== OS DADOS ==

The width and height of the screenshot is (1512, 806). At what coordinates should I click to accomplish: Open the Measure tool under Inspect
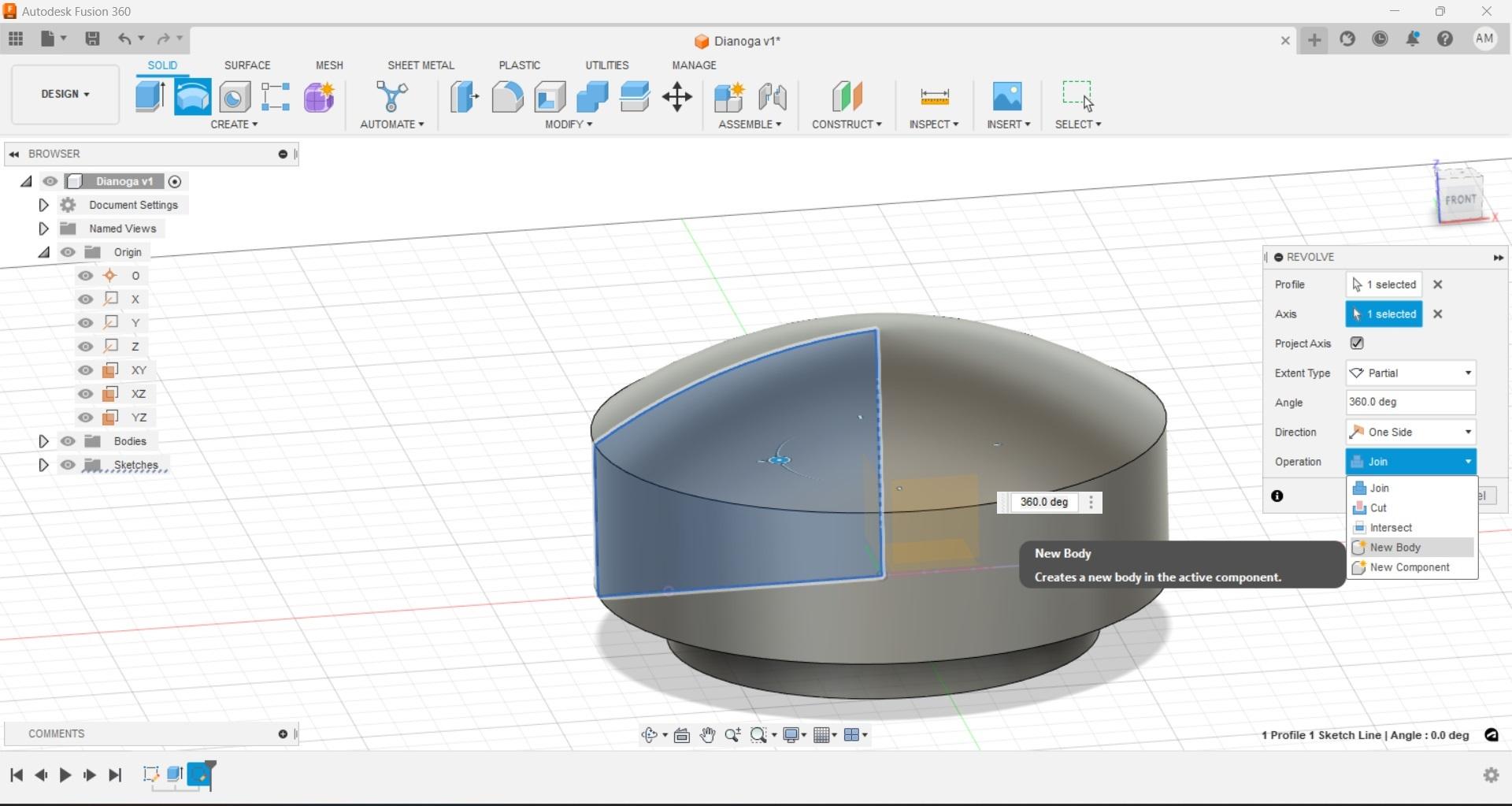coord(934,97)

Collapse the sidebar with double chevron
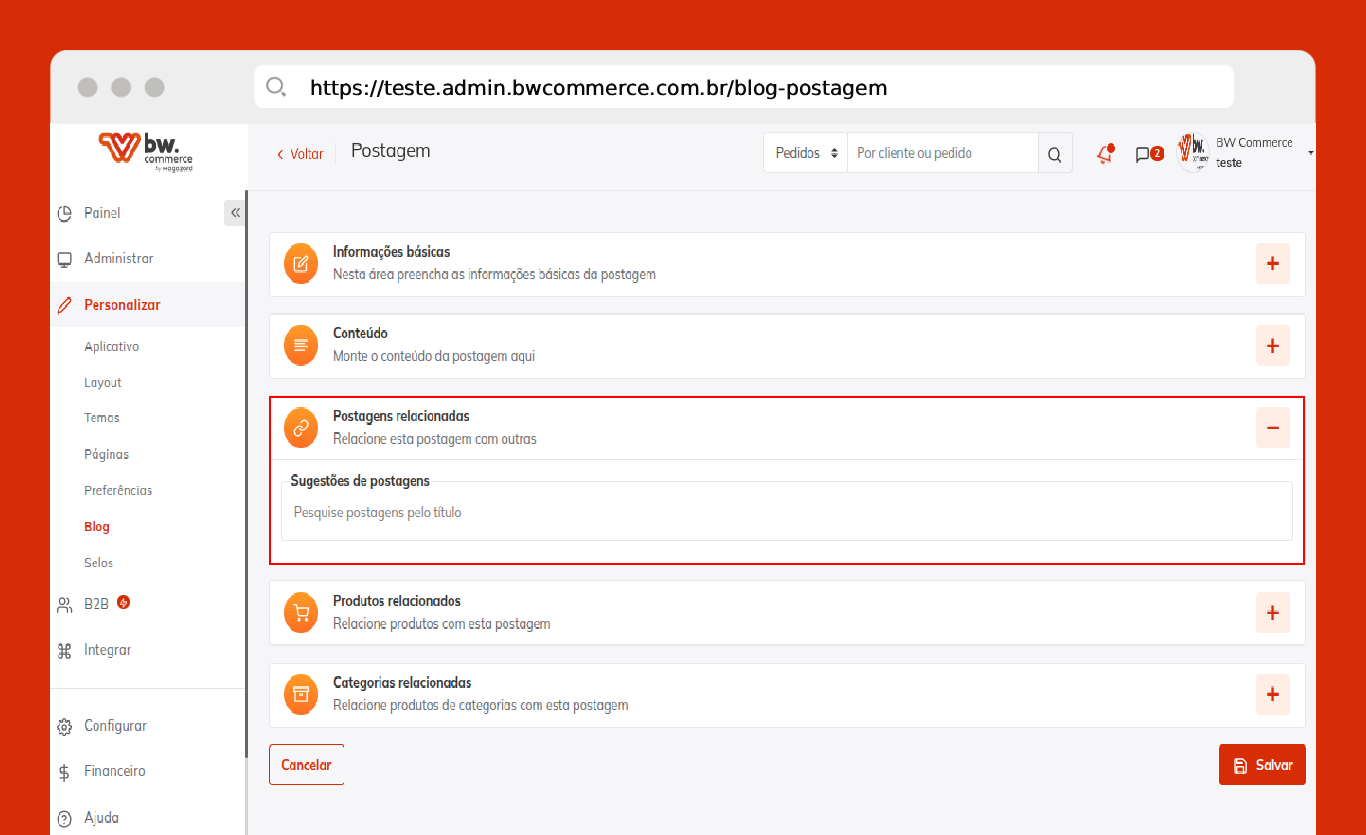click(235, 213)
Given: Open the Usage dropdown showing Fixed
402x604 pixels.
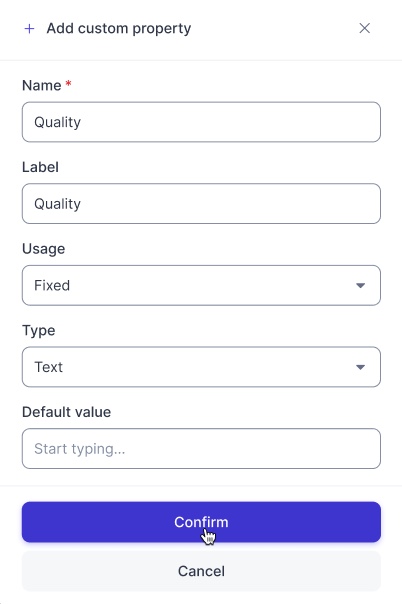Looking at the screenshot, I should click(x=201, y=285).
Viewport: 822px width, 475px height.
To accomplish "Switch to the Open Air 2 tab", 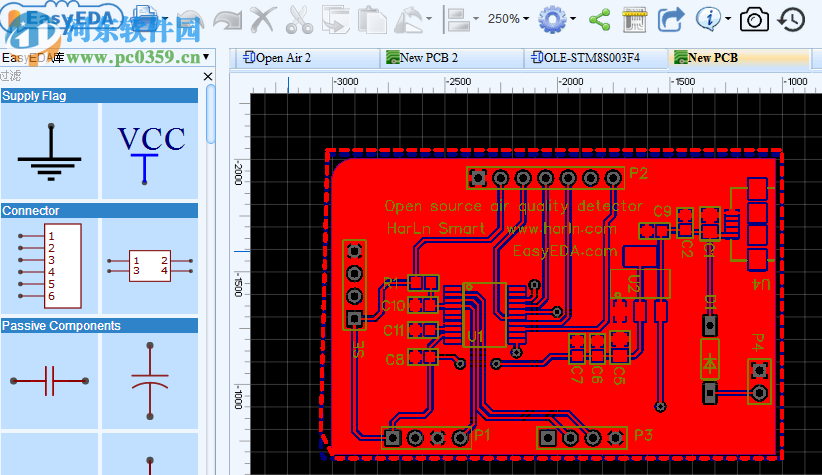I will (x=283, y=58).
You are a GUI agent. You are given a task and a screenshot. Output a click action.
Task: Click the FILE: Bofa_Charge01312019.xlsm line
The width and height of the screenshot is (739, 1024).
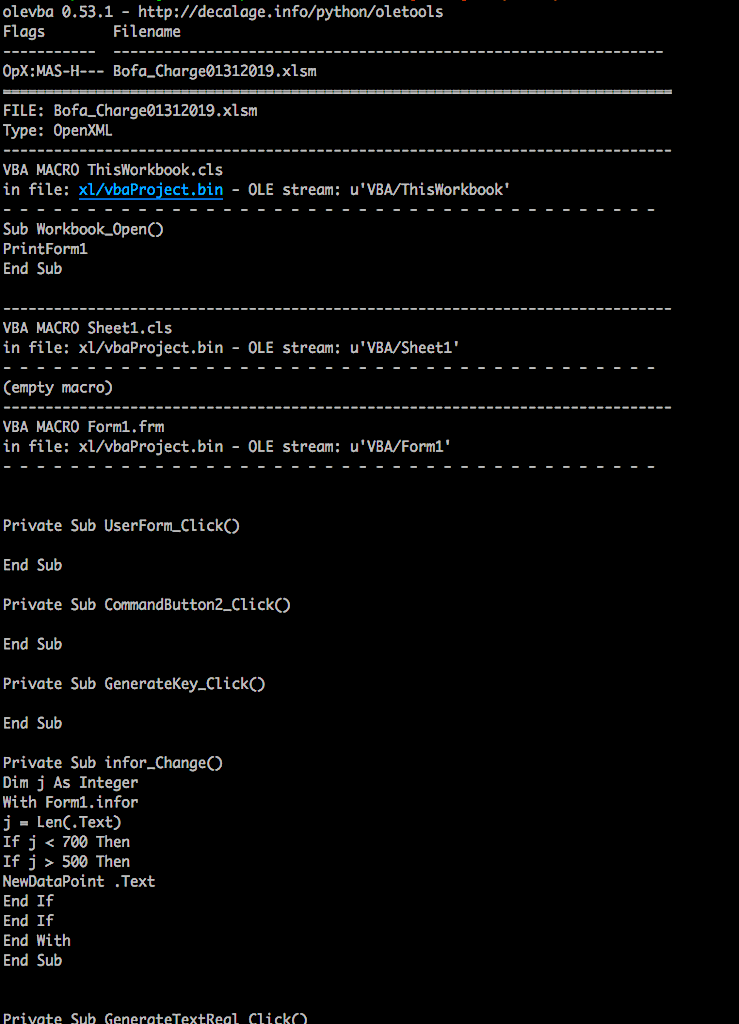coord(130,111)
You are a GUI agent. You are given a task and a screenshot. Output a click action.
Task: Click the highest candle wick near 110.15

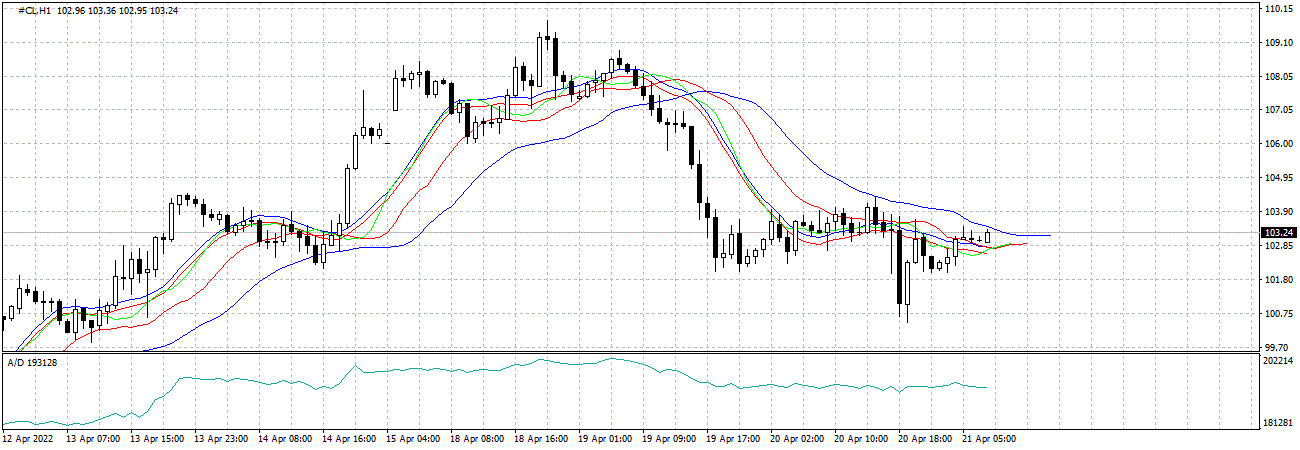547,25
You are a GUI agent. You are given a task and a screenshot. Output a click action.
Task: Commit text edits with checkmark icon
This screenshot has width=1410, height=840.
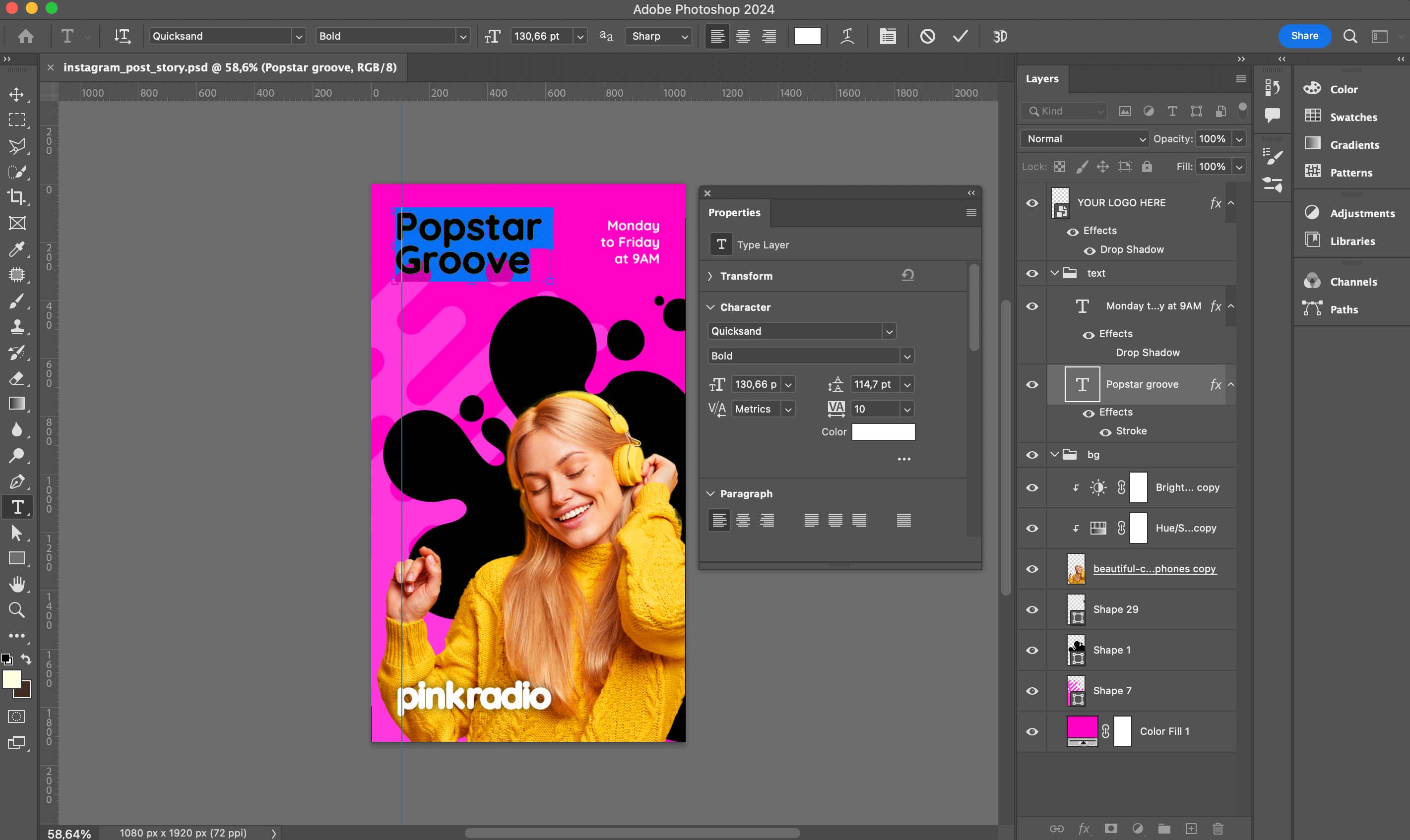coord(961,36)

===

» A TAREFA
Informe cada linha dos dados que contenha a palavra "width". Considere a diferença entre maiúsculas e minúsculas.

» A RESPOSTA
The width and height of the screenshot is (1512, 806). At what coordinates should I click to accomplish: Open the Measure tool under Inspect
Viewport: 822px width, 475px height.
The width and height of the screenshot is (739, 1024).
This screenshot has width=1410, height=840.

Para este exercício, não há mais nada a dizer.